以前ご紹介したFarcasterにおいても、Frameアプリを通じてフィード内で(アプリ外に遷移することなく)ゲームを直接プレイできますが、Hamster Kombatの場合も、Telegramのメッセージアプリ内で直接プレイすることができます。
その結果、MetaMaskなどのウォレットを開設する必要なく、9億人以上のTelegramユーザーがスムーズにプレイできるため、クリプトに馴染みのない層にもブロックチェーンゲームの利用を広げることに成功していると言えます。
筆者も実際にプレイしてみましたが、ゲーム自体は非常に簡素で、その名の通りタップするだけでコインを獲得していくというシンプルな仕様です。説明書がなくても一目見れば何をすれば良いか分かりました。
このシンプルさと中毒性のあるゲーム性が世界中で支持されており、例えばイランでは、大統領選挙に集中できないほどの人気を博しているようです。

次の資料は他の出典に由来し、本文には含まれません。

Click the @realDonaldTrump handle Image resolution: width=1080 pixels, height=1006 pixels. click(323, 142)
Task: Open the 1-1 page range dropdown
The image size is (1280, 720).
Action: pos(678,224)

結果的に、リリースからわずか3ヶ月で2億1000万人のユーザーを獲得し、Telegram上で非常に人気の高いブロックチェーンゲームの一つとなっています。
従来のブロックチェーンゲームとの違い
「Tap to Earn」という新たなバズワードを生み出した点は斬新と言えますが、前章でも課題として取り上げた通り、それだけでは持続可能なブロックチェーンゲームにはなり得ないでしょう。
現状、Hamster Kombatの収益化モデルとしては「ゲーム内広告」と「課金アイテムの販売」の二つが挙げられますが、それだけで中長期的に収益を確保し続けることができるかは甚だ疑問です。

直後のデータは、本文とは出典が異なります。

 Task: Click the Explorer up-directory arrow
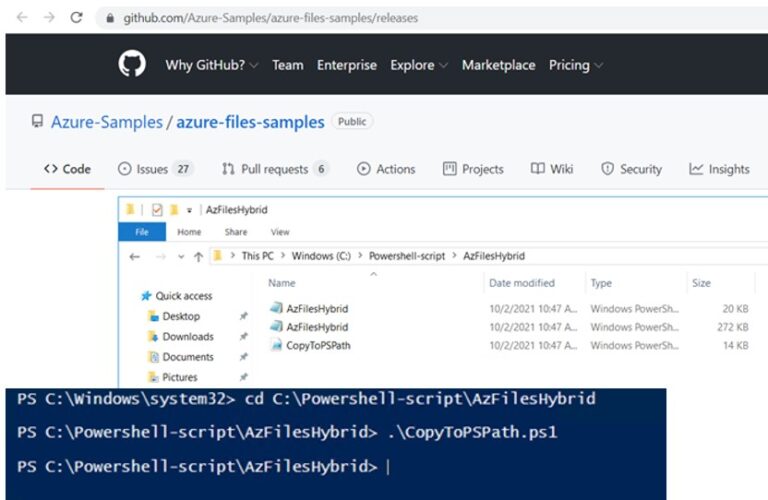199,256
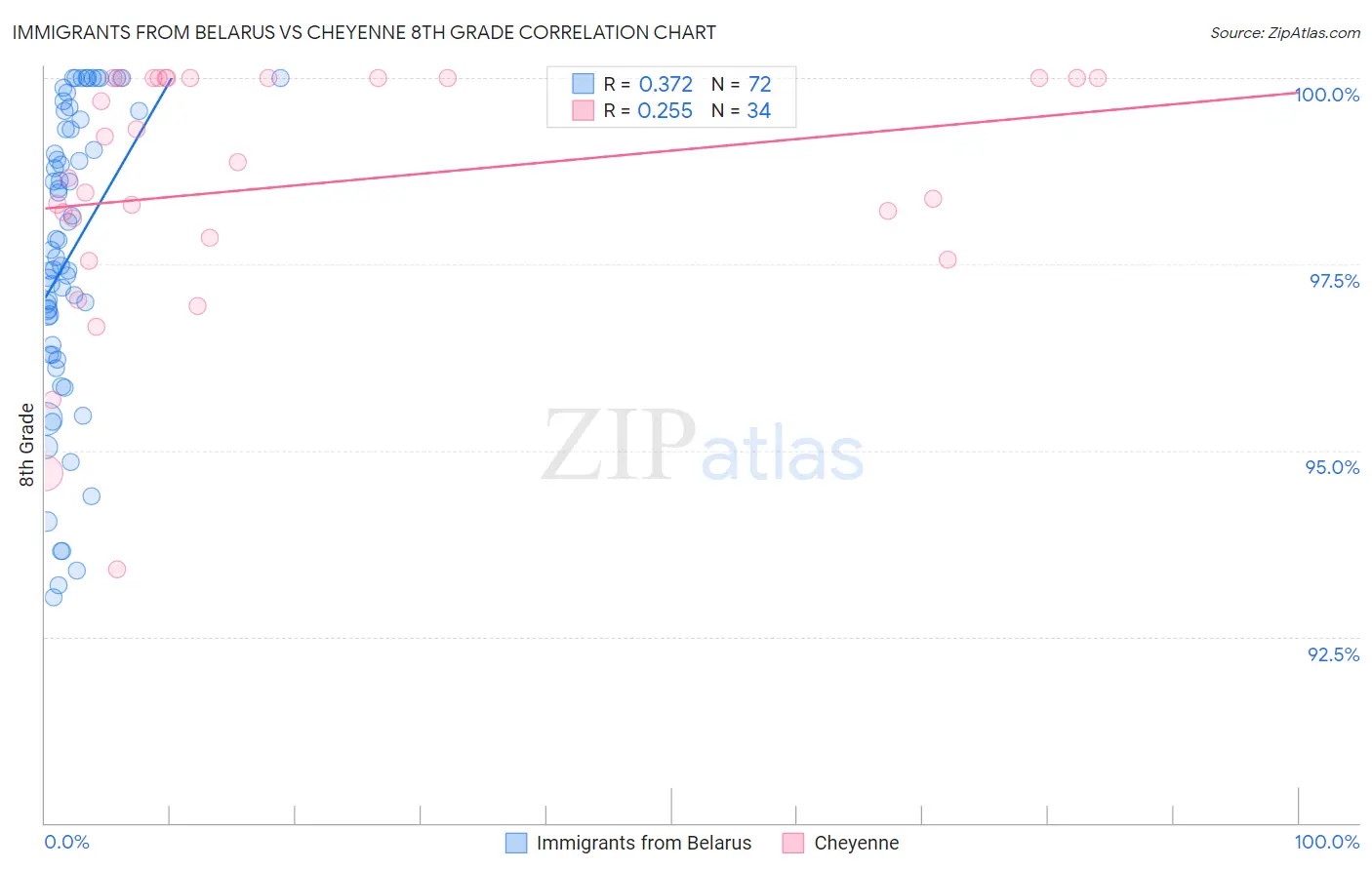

しかし、個人的には、Hamster Kombatの真に革命的なポイントは、ブロックチェーンゲーム単体として持続可能なマネタイズを実現することではないと考えています。
要するに、「Hamster Kombat」はゲームを入口として、外部メディア(YouTubeなど)への登録者数を劇的に増加させ、広告収益を主軸にしたマネタイズを図っているのではないかと個人的に考えています。

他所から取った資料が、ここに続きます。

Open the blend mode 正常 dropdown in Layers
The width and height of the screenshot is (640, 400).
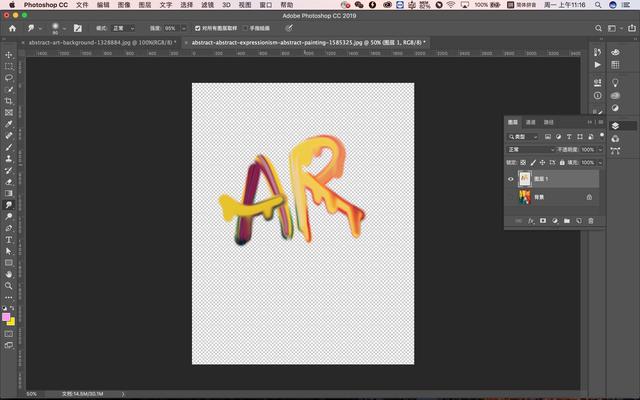pyautogui.click(x=530, y=149)
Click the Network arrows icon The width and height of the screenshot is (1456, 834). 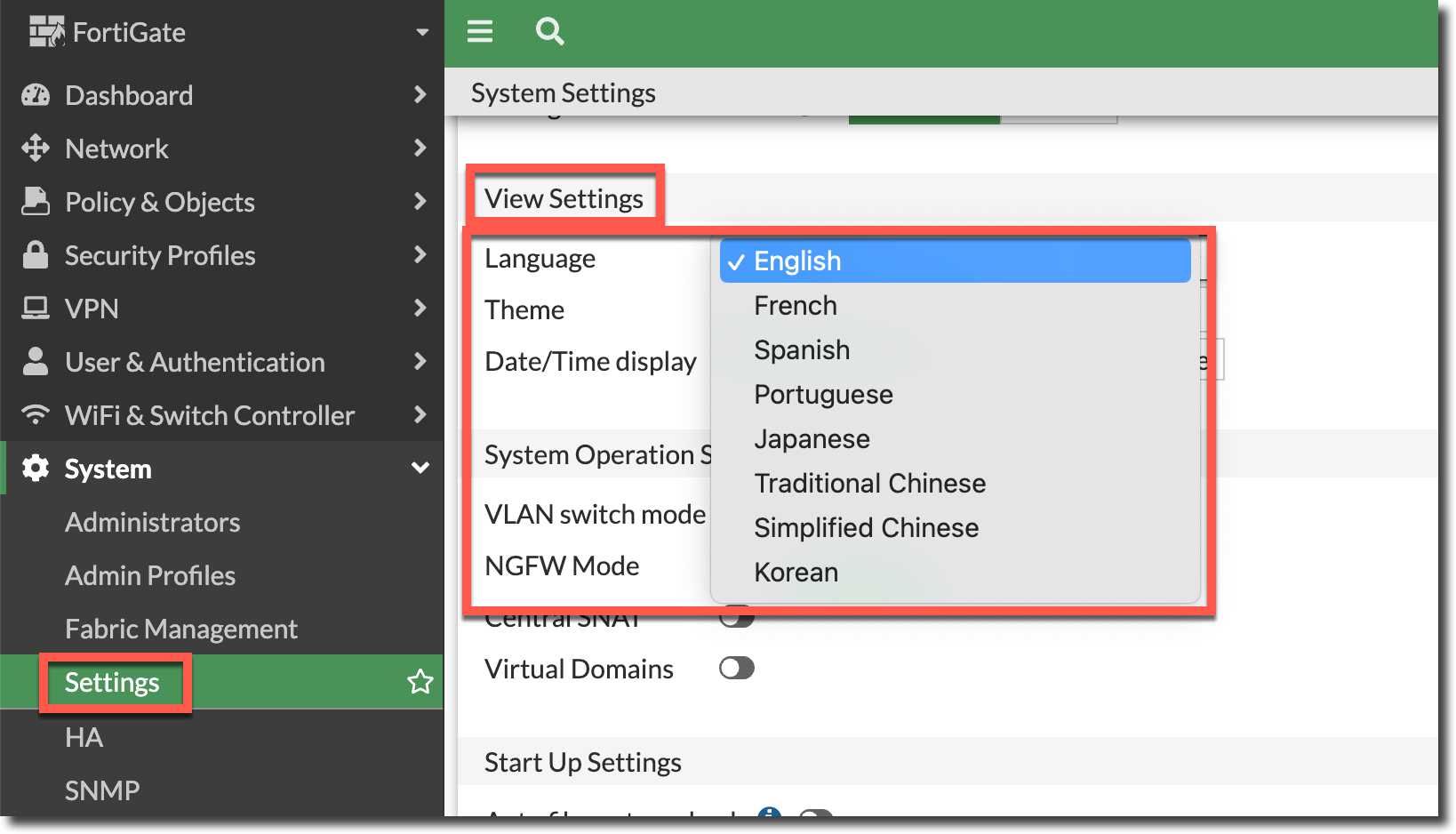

そしてこの観点から、「メディア集客装置としてのブロックチェーンゲーム」という新たな立ち位置を提唱しているのではないかと思っています。
例えば上画像は、「Hamster Kombat」のYouTubeチャンネルです。執筆時点で、155本の動画がアップされていますが、驚くべきはそのチャンネル登録者数、なんと3,340万人です。
このチャンネルは、開設からわずか3週間で2200万人以上の登録者を獲得し、世界最大のYouTubeチャンネルであるMrBeastの登録者数を上回ったことでも、大きな話題となりました。
また、Cointelegraphの記事によると、Hamster KombatのYouTubeチャンネルは、開設初期の数日間は広告収入がわずか100ドル程度にとどまっていたそうですが、5月〜6月にかけてその収益は飛躍的に増加し、520万ドル(1000ビューあたり11ドル)に達したそうです。
なぜこれほどまでにYouTubeチャンネルが成長したかというと、デイリーボーナスがYouTubeチャンネルやその他のメディアへの導線として機能していることが関係しています。
つまり彼らは、金銭的なインセンティブを巧みに活用し、エコシステム外にゲームユーザーを誘導することで、収益源の多様化を図っているのです。
他にも、デイリーボーナスでは以下のようなタスクを完了することでコインが付与され、素早くレベルをアップグレードして1時間あたりの利益を増やし、ゲームを有利に進めることができます。
- Hamster KombatのXアカウントをフォローする
- ゲームのTelegramグループに参加する
- 公式YouTubeチャンネルでビデオを視聴する
- 友人を招待する
本章のまとめ
このように、「ブロックチェーンゲーム単体として持続可能なマネタイズを行おうとしない」という前提に立ち、メディア集客装置としてブロックチェーンゲームを活用するという戦略を実践しているのであれば、ブロックチェーンゲームの新たな生存戦略の可能性として一考の価値があると言えます。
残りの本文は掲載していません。